Set out the lines below as a Markdown table with the columns Row and Line, starting at the line that contains "Viewport: 666px width, 505px" and ending at the last line of the entries. Number each row, skip blank lines, and leave the pictures out.
== Source records ==
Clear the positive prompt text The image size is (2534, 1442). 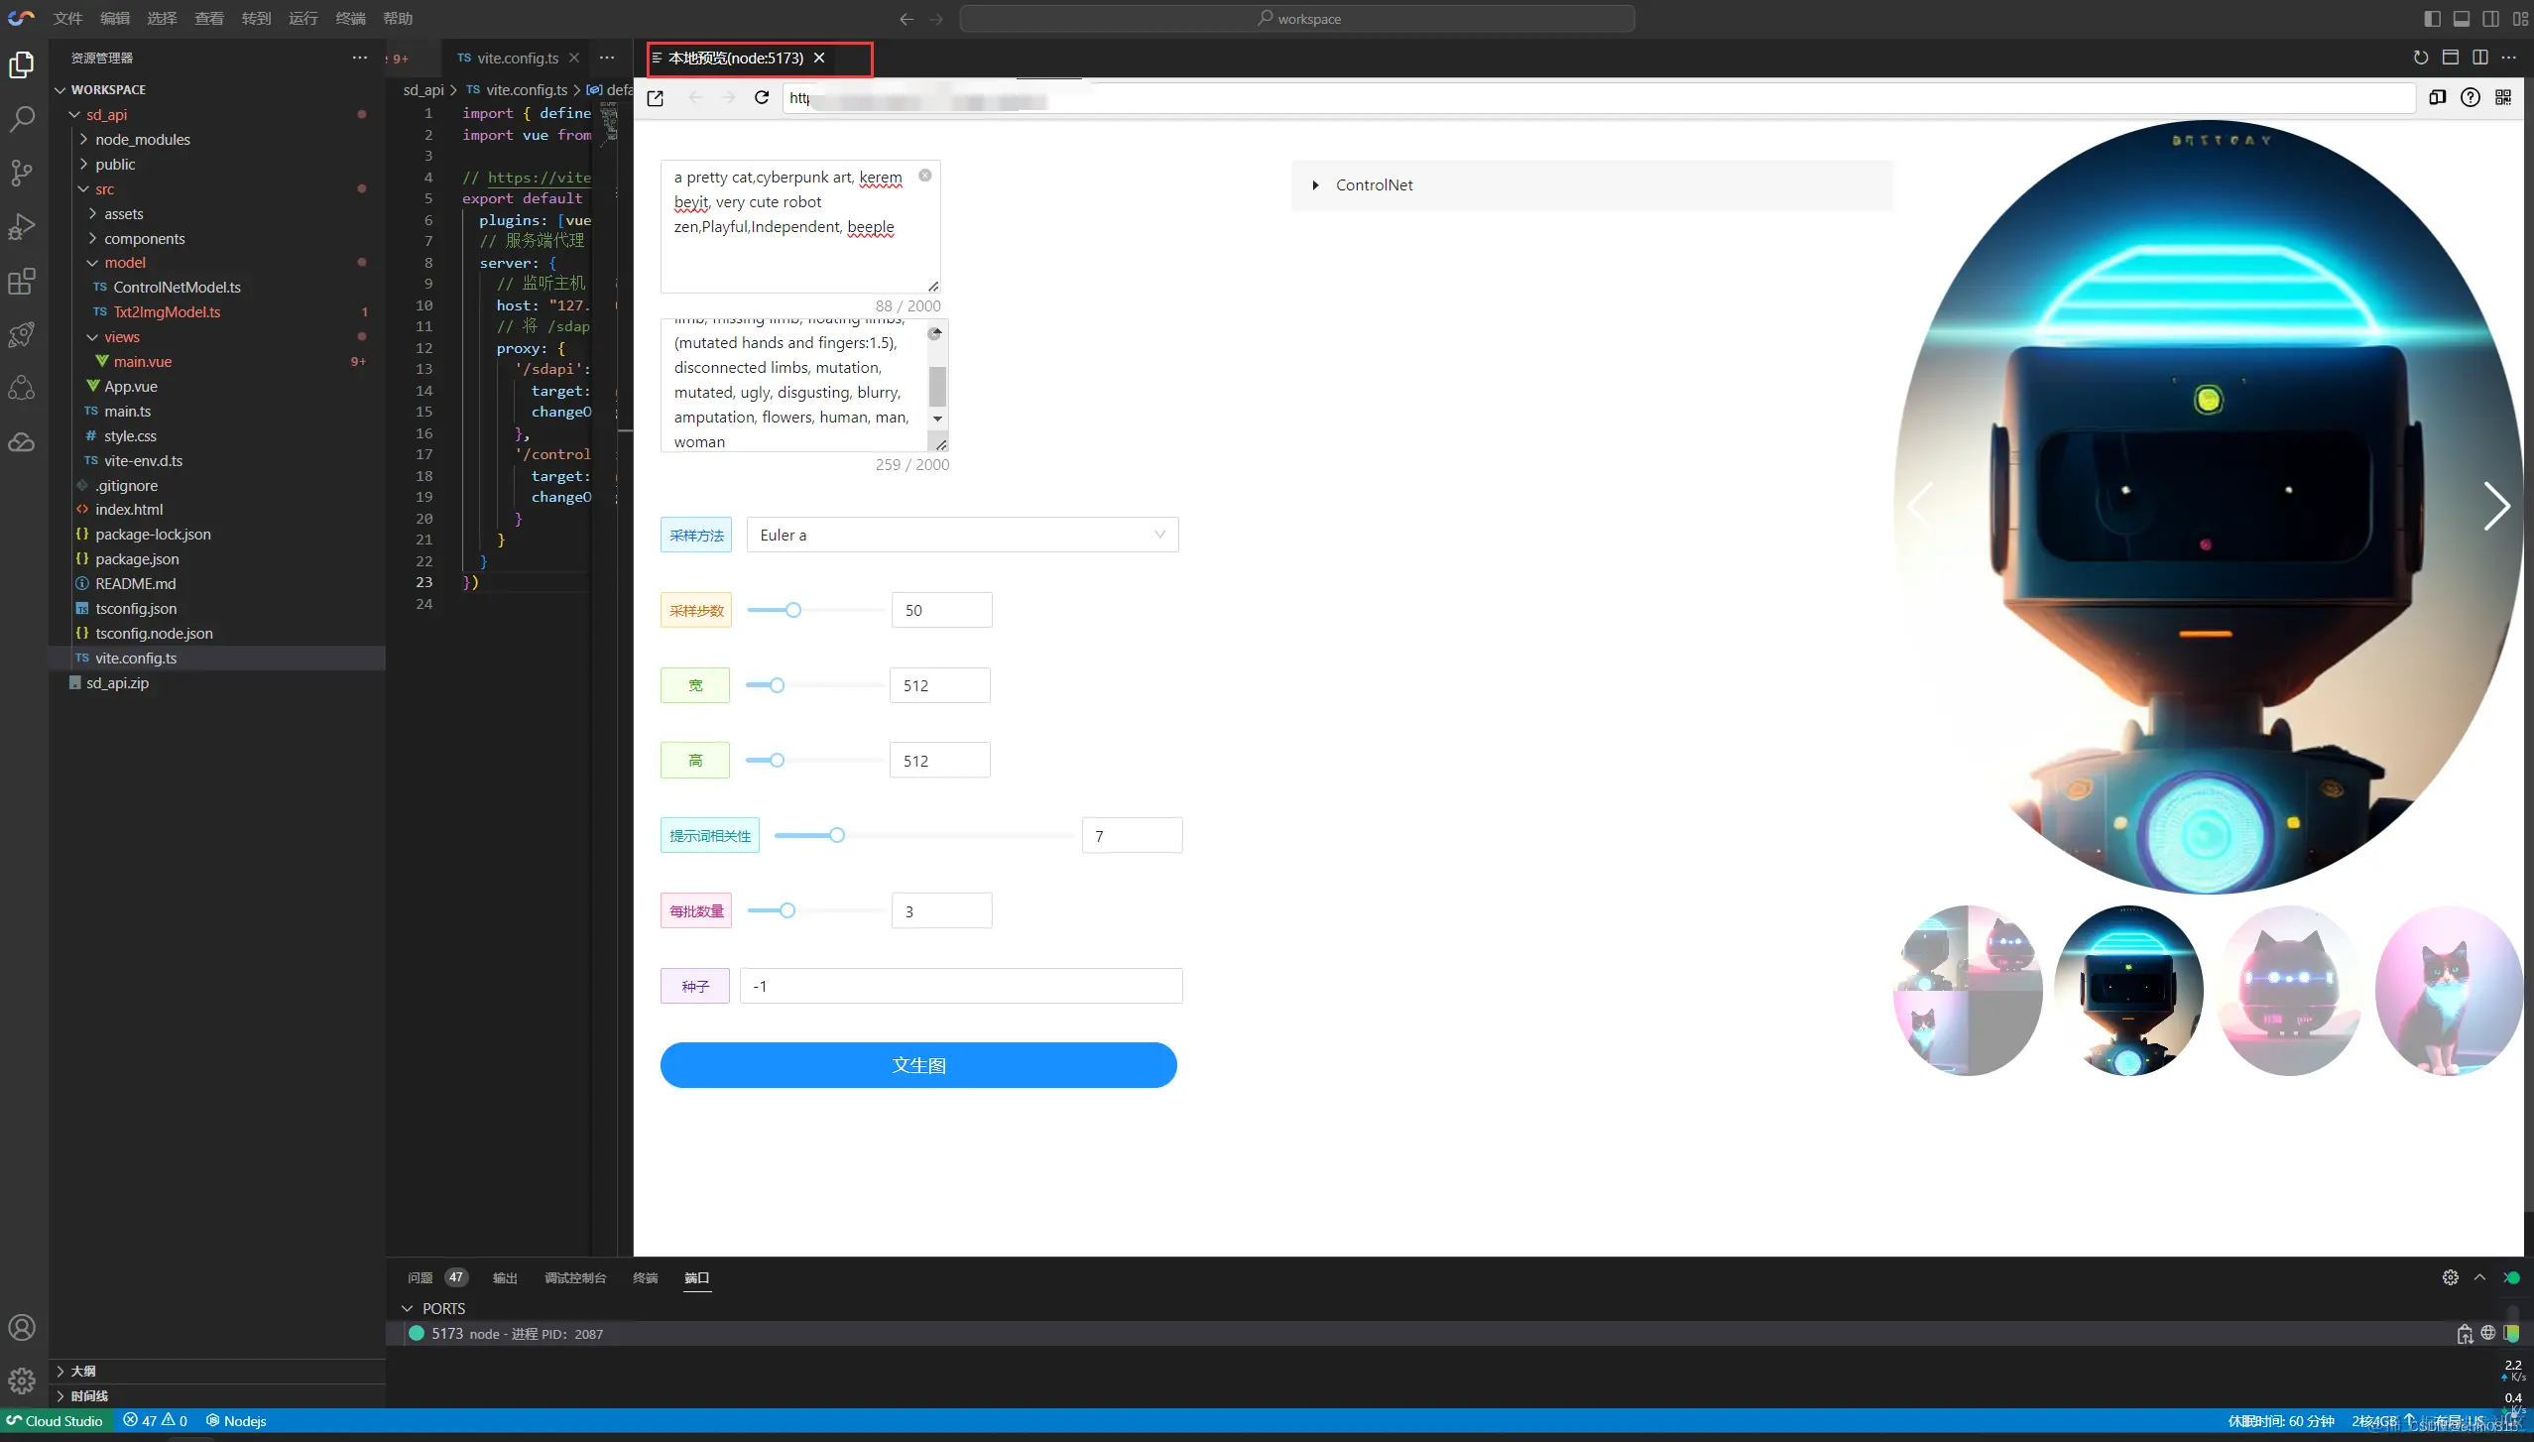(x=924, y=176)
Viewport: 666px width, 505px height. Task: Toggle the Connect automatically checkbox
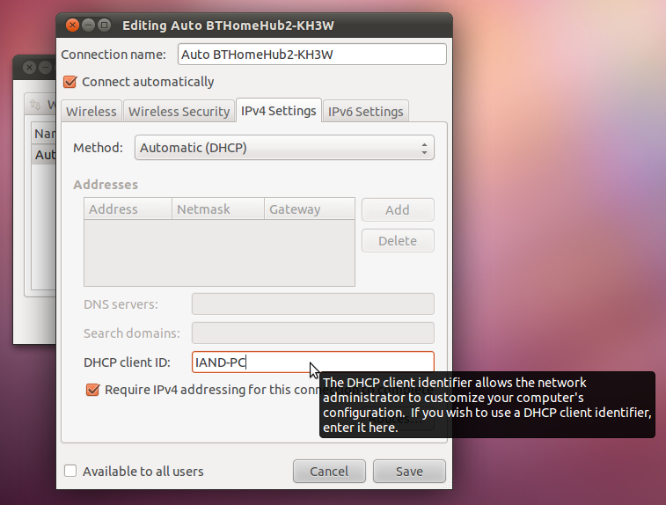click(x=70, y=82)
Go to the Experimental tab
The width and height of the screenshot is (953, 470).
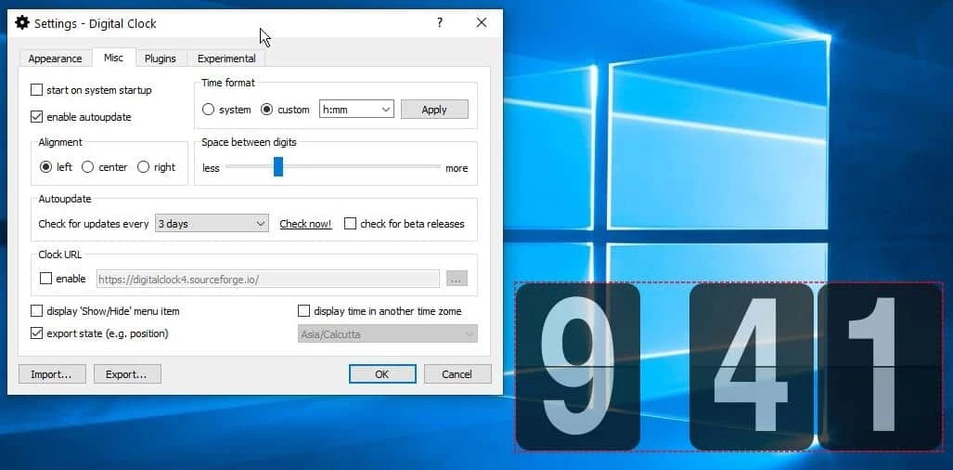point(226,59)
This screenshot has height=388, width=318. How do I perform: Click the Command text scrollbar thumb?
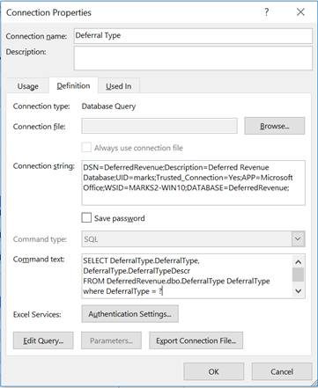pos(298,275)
===
> **Full output**:
| Row | Line |
|---|---|
| 1 | Viewport: 666px width, 505px height. Task: Toggle the Connect automatically checkbox |
| 2 | click(x=70, y=82) |
| 3 | Go to the Experimental tab |
| 4 | The width and height of the screenshot is (953, 470). |
| 5 | point(226,59) |
| 6 | This screenshot has height=388, width=318. How do I perform: Click the Command text scrollbar thumb? |
| 7 | pos(298,275) |